El punto que más exige una meditación profunda es, a
propósito de aprietes, el formato de la gobernabilidad. Que costó un ojo de la
cara y que dejó las insostenibles cuentas públicas a merced de un fuerte endeudamiento
externo. Tal vez la principal lección del año sea que ha funcionado en la
Argentina un cogobierno de hecho. Para bien y para mal, la política logró
acordar con los holdouts, abrir un inédito blanqueo, cerrar un presupuesto
nacional y beneficiar a pymes, jubilados, trabajadores y desocupados con
distintas leyes. Pero está visto que los proyectos pensados por el Poder
Ejecutivo a veces se deformaron y se volvieron irreconocibles en las duras
negociaciones del Congreso.
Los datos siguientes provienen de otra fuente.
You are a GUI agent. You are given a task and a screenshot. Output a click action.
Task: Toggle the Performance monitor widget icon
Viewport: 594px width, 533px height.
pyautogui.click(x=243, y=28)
La oposición puede sacar pecho por las cosas
positivas que se lograron, pero debería también hacerse cargo de las malas: con
muchas de esas acciones, se convirtió en corresponsable de que la recesión
continúe. Ambas partes en pugna han tenido que ceder para encontrase en el
medio: los macristas se contaminaron de populismo, y los populistas de un
liberalismo heterodoxo. Tal vez no otra cosa haya significado el mensaje de las
urnas, que con cierta perversión histórica los empató para obligarlos a estar
forzosamente unidos y a vigilarse los unos a los otros. A veces, con el riesgo
incluso de generar productos híbridos y de anularse mutuamente.
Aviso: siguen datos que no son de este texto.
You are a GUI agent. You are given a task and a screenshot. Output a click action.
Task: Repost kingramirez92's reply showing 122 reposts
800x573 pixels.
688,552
No sabemos, por lo pronto, qué habría sucedido si Macri
hubiera contado con una escribanía parlamentaria; tampoco si los distintos
peronismos hubieran trabado completamente su gestión. Este cogobierno no es
entonces el peor de los mundos, aunque sus resultados saben a poco. A los
peronistas también les cabe la fortaleza de la debilidad: su poderosa
corporación implosionó, se quedaron sin Estado y viven en antagonismos. Pero
precisamente esa vulnerabilidad les permitió hacerse necesarios y no confinarse
nuevamente en la conspiración del desgaste. Vicio antirrepublicano que tanto
pero tanto mal le ha hecho a esta nación.